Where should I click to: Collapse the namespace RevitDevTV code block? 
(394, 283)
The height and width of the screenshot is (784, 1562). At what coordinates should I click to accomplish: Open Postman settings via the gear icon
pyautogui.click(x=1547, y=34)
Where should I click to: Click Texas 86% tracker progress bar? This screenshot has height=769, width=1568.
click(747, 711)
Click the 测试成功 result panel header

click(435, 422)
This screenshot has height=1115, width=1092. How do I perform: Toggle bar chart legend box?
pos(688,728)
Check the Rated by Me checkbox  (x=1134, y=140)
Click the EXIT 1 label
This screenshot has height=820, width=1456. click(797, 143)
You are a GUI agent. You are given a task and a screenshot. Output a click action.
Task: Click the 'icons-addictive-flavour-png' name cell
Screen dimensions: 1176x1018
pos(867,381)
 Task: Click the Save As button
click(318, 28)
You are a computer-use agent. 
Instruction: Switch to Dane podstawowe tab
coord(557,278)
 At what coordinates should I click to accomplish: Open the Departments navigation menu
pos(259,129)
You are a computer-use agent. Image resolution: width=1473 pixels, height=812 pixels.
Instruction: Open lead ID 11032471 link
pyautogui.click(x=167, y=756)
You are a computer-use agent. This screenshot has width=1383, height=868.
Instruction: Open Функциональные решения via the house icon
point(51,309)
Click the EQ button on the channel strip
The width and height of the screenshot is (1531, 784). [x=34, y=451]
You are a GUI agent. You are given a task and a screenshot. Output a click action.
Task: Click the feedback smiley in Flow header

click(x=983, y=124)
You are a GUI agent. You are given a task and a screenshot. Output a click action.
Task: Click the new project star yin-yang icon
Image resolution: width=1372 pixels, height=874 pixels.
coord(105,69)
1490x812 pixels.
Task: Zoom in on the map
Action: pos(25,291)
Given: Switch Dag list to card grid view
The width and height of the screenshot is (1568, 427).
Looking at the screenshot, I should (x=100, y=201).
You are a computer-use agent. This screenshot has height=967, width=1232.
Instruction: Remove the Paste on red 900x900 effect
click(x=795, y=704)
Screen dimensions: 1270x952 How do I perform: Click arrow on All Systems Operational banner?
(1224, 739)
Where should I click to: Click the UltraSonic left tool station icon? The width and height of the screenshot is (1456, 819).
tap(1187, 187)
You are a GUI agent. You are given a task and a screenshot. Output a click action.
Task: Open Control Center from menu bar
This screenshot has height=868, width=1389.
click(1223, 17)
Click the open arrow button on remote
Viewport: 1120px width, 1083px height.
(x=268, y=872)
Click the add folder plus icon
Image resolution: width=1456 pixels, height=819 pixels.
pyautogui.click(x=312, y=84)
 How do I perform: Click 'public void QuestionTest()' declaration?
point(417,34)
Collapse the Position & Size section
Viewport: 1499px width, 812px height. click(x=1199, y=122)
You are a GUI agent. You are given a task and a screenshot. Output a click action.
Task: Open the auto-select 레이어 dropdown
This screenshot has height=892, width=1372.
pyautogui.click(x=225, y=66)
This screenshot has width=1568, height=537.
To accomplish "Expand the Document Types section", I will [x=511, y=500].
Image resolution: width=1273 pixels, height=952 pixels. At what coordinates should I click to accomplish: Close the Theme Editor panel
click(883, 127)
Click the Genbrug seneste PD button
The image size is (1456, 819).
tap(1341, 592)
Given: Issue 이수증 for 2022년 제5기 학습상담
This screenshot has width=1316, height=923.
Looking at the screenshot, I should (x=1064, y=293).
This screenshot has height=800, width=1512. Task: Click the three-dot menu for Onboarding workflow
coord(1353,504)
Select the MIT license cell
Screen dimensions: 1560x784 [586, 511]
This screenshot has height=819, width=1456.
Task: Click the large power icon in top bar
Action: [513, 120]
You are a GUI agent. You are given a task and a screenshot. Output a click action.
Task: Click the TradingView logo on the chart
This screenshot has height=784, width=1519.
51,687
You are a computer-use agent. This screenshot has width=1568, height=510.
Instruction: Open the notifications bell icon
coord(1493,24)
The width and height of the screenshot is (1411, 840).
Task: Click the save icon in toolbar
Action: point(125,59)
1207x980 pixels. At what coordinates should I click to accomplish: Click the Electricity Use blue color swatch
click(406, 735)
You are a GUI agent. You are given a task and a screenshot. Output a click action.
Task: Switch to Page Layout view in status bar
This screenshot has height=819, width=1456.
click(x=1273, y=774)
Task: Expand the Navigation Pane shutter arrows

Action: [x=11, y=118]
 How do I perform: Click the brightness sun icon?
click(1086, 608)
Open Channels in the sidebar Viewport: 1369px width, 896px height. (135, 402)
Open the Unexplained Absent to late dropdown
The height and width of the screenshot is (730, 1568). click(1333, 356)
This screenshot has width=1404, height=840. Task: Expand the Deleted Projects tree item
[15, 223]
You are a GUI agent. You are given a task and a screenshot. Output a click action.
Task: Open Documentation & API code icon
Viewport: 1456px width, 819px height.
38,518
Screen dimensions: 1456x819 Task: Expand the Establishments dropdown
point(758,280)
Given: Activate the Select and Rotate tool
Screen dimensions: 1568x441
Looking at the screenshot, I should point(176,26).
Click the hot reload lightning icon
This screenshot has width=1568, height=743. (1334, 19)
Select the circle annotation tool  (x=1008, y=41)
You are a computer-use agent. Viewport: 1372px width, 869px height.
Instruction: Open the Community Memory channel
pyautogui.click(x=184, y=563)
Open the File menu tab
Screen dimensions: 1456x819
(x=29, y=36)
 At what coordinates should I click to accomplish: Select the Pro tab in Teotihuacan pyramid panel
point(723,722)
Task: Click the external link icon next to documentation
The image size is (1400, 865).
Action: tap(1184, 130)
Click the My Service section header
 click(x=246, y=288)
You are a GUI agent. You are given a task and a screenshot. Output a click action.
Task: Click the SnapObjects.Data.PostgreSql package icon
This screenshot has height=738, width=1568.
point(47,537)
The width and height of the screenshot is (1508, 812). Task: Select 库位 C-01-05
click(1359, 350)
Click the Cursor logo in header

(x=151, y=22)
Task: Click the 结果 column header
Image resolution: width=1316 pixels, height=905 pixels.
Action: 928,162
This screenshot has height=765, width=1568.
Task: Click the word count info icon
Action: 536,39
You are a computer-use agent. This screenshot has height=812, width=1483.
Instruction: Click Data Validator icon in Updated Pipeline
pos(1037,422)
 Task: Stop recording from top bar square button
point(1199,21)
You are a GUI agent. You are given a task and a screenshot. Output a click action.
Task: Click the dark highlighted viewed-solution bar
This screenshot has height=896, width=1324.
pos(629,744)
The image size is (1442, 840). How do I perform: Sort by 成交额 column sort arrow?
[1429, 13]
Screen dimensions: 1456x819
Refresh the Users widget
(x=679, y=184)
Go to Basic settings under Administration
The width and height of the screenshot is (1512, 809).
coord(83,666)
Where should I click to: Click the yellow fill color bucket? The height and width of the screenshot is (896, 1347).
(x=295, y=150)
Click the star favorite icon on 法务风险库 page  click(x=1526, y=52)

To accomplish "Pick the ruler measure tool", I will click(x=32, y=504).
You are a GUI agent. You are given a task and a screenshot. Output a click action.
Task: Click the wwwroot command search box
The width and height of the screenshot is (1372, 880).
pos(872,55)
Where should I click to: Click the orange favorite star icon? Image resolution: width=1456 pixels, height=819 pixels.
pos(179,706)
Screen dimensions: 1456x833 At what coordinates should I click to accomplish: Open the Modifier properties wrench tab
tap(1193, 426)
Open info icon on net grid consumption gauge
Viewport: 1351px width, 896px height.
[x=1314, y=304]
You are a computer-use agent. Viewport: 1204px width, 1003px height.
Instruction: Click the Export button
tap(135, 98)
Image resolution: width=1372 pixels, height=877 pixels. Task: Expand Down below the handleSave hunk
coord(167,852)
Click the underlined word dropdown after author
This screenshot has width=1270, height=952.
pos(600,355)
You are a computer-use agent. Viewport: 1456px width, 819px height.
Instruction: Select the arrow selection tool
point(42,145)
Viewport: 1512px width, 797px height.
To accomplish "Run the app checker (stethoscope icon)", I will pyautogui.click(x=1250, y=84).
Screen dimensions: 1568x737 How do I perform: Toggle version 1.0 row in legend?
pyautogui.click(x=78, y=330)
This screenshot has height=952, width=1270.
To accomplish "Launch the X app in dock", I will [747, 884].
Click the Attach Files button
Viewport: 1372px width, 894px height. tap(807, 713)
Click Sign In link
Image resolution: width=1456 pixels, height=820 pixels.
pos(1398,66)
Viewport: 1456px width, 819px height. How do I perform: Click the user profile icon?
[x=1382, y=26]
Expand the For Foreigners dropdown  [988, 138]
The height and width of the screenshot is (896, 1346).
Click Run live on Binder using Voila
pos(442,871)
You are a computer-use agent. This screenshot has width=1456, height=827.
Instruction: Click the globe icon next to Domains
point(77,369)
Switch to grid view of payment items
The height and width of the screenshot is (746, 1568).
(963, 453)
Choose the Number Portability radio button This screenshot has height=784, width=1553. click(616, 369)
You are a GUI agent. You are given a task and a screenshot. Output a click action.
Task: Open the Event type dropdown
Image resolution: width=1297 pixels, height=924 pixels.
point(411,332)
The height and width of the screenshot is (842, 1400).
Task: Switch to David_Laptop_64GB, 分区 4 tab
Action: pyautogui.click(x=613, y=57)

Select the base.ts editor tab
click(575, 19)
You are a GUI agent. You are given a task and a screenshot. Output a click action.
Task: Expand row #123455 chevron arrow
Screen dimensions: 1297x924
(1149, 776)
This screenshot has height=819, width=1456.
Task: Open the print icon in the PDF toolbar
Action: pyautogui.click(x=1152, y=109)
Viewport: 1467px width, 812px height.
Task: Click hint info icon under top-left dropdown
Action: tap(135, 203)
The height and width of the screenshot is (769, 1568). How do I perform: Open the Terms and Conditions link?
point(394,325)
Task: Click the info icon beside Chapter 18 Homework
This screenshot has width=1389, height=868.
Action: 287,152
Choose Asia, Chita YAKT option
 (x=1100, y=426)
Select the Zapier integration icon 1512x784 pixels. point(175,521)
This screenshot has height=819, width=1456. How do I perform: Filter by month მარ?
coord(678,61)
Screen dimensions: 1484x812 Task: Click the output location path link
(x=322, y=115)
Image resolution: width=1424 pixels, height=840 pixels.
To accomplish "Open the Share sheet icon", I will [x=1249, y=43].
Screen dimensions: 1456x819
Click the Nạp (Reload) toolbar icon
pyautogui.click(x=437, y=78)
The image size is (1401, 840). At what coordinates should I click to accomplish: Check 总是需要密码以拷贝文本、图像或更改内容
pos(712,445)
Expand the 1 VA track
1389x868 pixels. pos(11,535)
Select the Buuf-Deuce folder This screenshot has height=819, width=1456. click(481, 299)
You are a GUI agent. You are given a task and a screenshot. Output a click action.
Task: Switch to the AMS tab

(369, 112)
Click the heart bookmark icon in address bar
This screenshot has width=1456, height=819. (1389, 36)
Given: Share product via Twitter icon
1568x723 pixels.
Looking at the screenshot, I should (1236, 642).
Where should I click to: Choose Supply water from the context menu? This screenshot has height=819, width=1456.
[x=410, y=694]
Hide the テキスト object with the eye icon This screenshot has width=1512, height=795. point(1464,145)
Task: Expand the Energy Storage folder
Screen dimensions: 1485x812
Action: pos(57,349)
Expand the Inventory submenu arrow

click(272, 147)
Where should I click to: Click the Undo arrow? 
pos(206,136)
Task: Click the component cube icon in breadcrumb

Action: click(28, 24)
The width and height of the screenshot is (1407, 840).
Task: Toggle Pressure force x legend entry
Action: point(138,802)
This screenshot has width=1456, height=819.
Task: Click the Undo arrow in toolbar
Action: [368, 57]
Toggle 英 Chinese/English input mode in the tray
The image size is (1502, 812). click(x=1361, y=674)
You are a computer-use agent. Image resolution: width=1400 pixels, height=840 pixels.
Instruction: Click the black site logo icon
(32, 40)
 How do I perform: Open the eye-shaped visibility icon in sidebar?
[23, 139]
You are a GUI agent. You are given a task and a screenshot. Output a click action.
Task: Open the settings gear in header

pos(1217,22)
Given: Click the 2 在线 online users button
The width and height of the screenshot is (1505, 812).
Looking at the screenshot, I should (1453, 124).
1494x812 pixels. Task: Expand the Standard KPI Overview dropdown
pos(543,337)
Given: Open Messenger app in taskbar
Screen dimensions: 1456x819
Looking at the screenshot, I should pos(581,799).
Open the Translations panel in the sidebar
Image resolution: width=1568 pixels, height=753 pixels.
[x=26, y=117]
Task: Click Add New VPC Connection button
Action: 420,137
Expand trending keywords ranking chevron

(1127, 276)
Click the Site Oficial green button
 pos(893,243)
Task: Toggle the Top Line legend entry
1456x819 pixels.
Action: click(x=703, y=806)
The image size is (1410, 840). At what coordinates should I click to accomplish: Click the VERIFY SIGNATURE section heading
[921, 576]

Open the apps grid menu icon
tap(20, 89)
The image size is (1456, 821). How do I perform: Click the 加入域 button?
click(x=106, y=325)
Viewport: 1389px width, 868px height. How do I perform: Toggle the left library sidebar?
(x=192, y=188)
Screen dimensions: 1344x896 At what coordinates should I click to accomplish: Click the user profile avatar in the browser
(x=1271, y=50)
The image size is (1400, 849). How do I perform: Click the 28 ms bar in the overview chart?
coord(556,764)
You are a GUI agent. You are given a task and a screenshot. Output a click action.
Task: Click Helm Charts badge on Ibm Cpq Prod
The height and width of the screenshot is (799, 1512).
###
Print only the lines from the top of the data above down to the line holding "Check the Rated", inclusive.

Where should I click to: Collapse the namespace RevitDevTV code block? 
(394, 283)
The height and width of the screenshot is (784, 1562). At what coordinates should I click to accomplish: Open Postman settings via the gear icon
pyautogui.click(x=1547, y=34)
Where should I click to: Click Texas 86% tracker progress bar? This screenshot has height=769, width=1568.
click(747, 711)
Click the 测试成功 result panel header

click(435, 422)
This screenshot has height=1115, width=1092. How do I perform: Toggle bar chart legend box?
pos(688,728)
Check the Rated by Me checkbox  (x=1134, y=140)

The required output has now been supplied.